### MATERIALS PROVIDED

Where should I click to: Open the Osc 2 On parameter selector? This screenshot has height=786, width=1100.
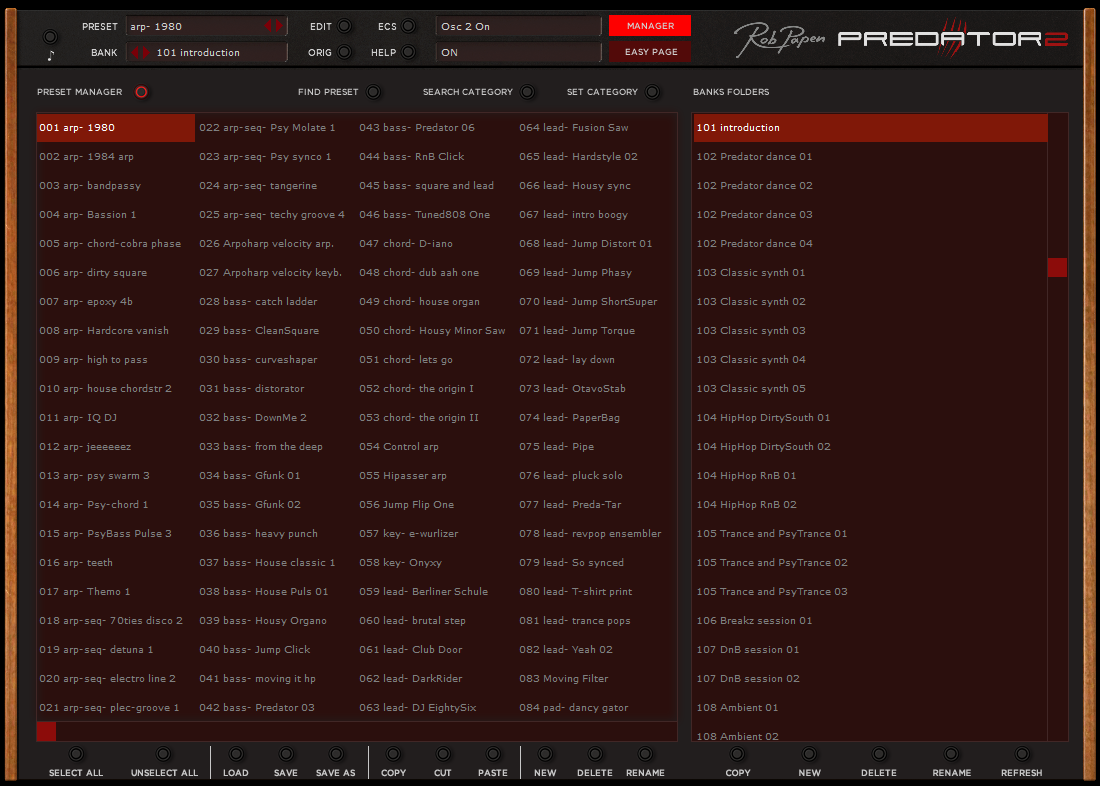(517, 25)
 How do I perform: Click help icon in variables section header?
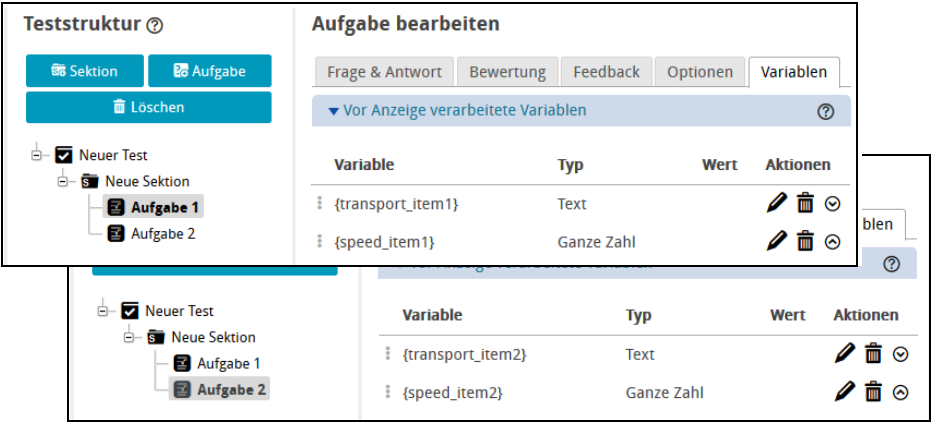coord(826,111)
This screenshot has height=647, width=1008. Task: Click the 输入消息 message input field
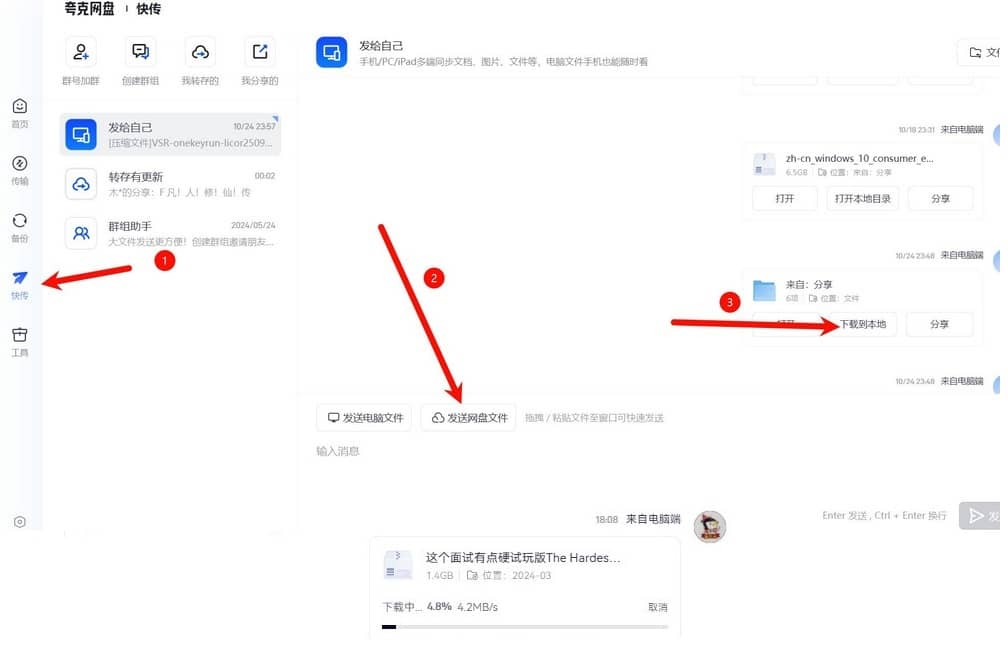340,450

### EXERCISE OBJECTIVE
Without any pictures, please write out the lines from the one containing "How do I perform: Click" through the final line of the data, exactly and inclusive of both ends.

### EXERCISE RESULT
 How do I perform: Click help icon in variables section header?
coord(826,111)
This screenshot has height=647, width=1008. Task: Click the 输入消息 message input field
340,450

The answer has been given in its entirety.